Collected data
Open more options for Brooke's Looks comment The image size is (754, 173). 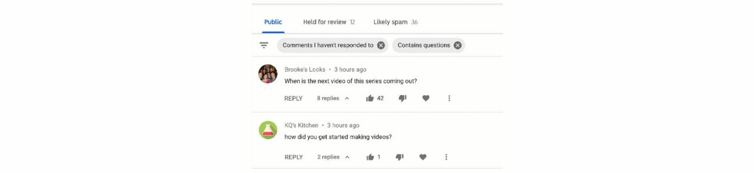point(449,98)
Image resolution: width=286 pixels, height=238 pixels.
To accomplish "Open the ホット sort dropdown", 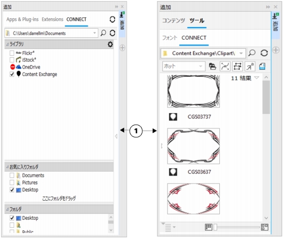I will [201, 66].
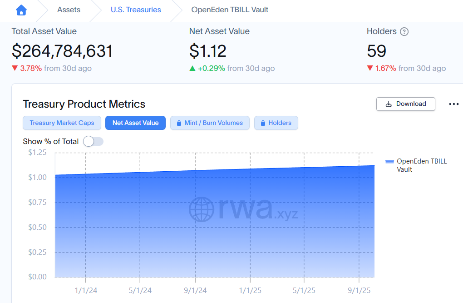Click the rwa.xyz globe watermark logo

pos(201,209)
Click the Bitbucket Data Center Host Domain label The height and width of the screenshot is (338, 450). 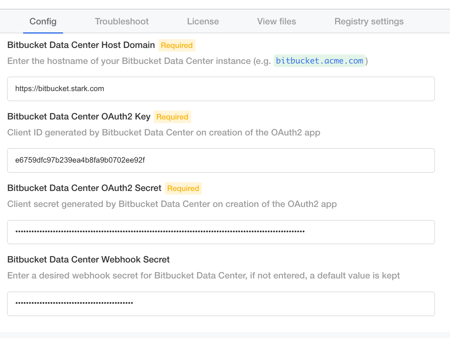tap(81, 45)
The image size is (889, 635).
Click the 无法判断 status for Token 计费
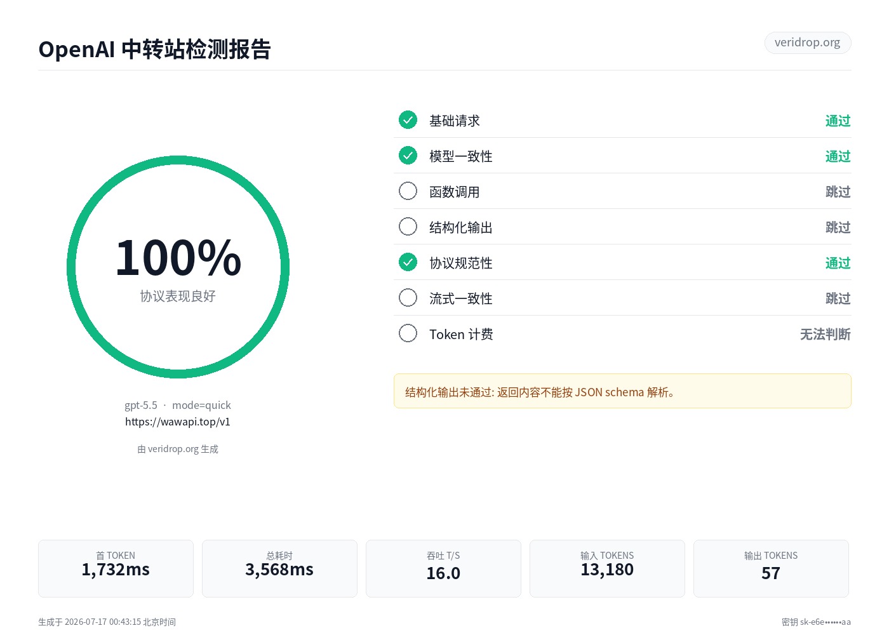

...

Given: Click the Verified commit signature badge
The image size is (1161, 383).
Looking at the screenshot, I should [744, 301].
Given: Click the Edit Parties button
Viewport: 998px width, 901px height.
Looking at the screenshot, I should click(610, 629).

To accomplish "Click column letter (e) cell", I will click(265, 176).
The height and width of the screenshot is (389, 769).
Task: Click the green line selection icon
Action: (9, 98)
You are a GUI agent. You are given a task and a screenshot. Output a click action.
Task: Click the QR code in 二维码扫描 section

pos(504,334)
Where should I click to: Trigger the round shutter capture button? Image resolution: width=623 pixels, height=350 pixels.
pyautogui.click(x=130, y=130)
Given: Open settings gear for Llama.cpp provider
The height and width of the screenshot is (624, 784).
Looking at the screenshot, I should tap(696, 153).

...

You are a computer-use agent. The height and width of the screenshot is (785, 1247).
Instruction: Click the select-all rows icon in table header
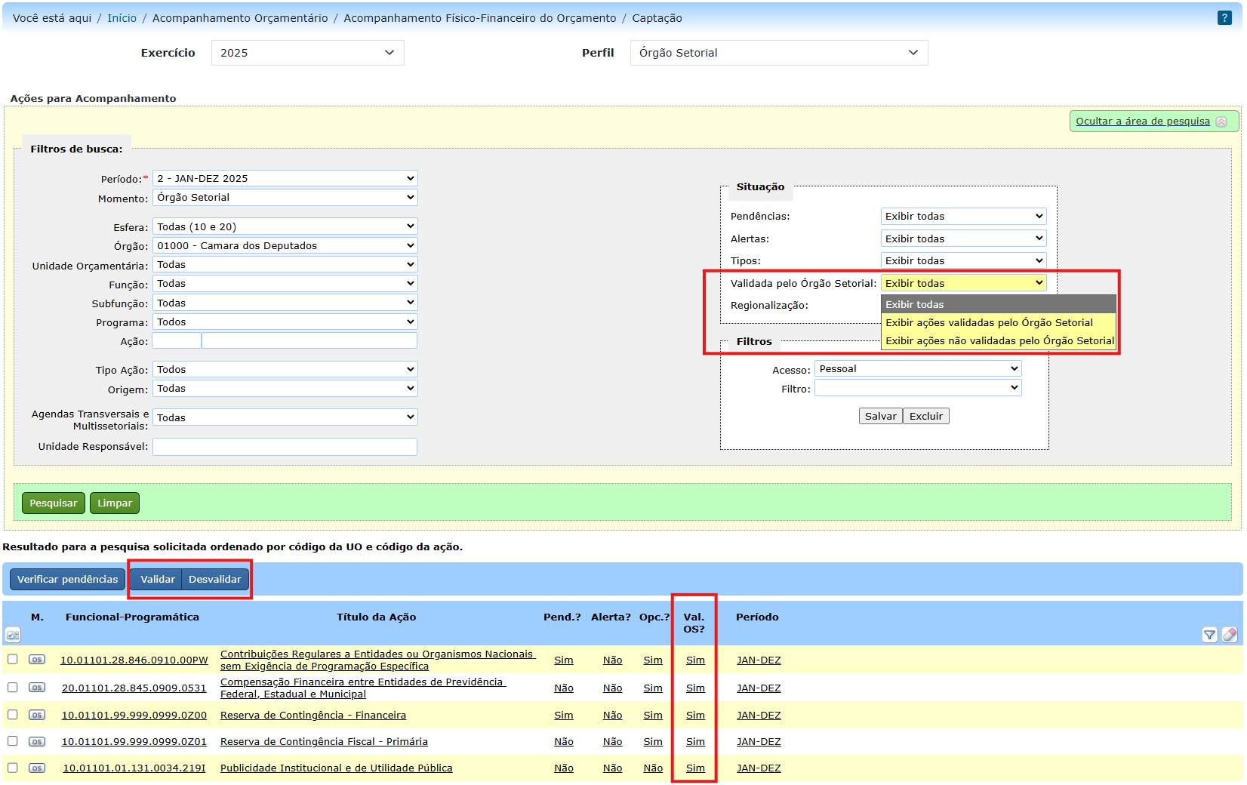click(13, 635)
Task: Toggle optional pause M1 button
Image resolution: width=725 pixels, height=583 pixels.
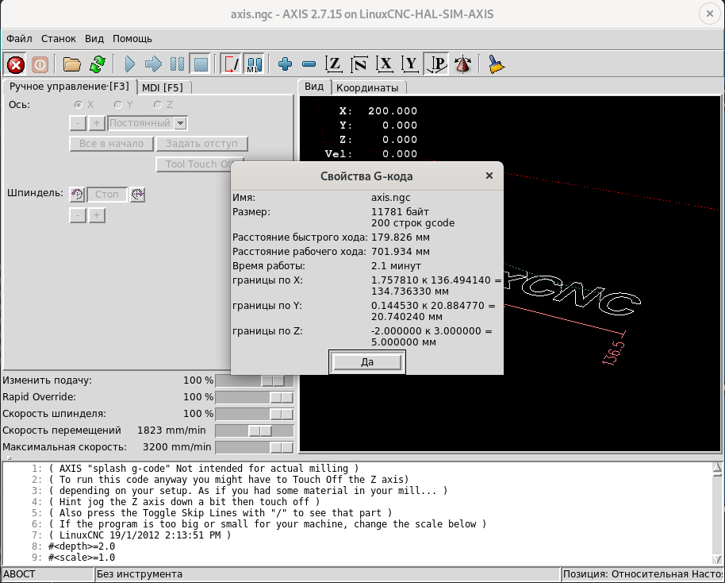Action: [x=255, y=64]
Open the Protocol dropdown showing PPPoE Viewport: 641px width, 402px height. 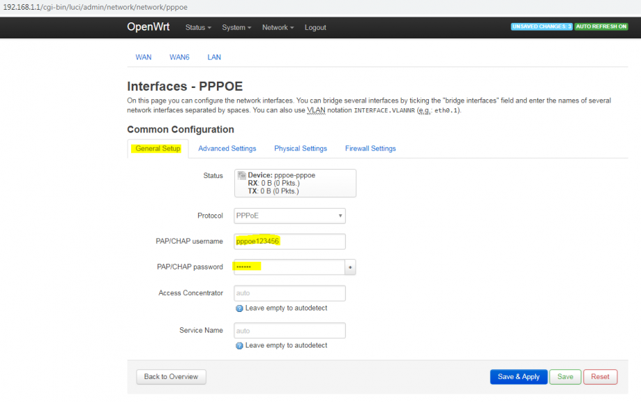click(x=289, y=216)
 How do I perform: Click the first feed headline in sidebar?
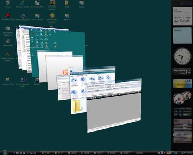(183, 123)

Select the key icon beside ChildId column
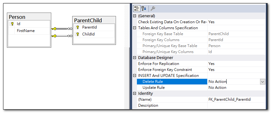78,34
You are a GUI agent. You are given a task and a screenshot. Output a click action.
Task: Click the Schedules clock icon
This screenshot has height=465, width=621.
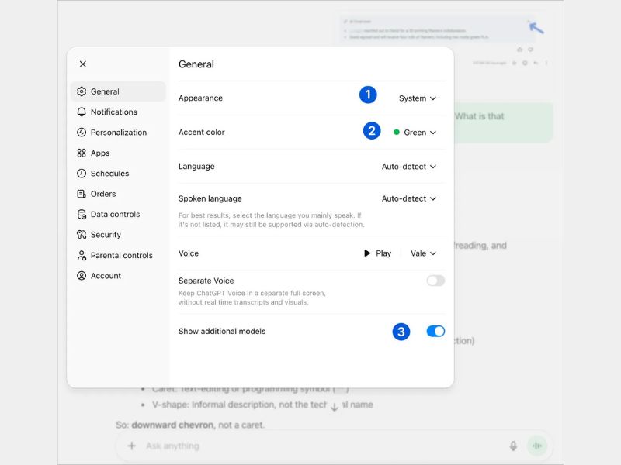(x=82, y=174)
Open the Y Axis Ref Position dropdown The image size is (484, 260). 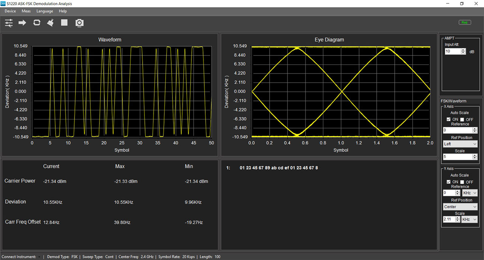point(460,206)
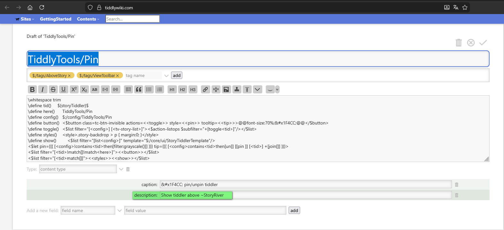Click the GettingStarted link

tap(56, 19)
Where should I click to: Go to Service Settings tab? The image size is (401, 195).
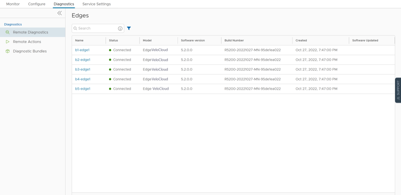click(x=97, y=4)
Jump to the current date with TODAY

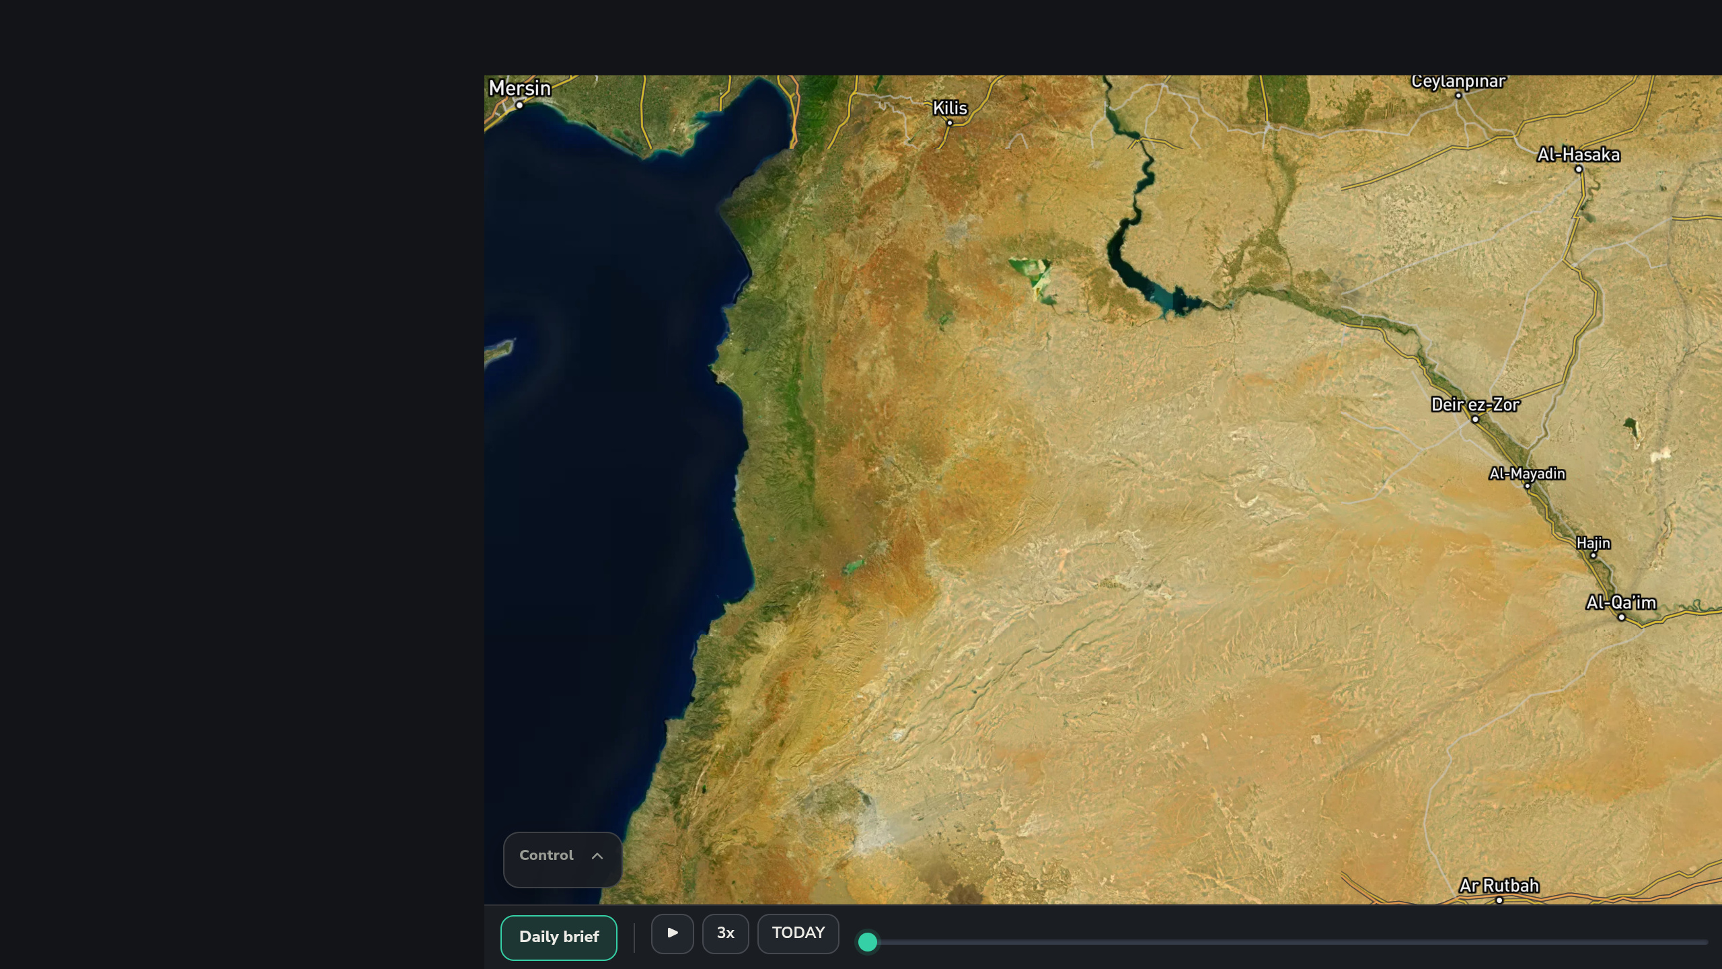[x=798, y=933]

▶ _WORK ORDER_: Return the lines above from the one with "How do I perform: Click" through the one with "Task: Click the Schedules clock icon", verbatim and nothing else. Omit every picture.

▶ _YOUR SOLUTION_:
 How do I perform: Click the first feed headline in sidebar?
(183, 123)

Select the key icon beside ChildId column
78,34
You are a GUI agent. You are given a task and a screenshot. Output a click action.
Task: Click the Schedules clock icon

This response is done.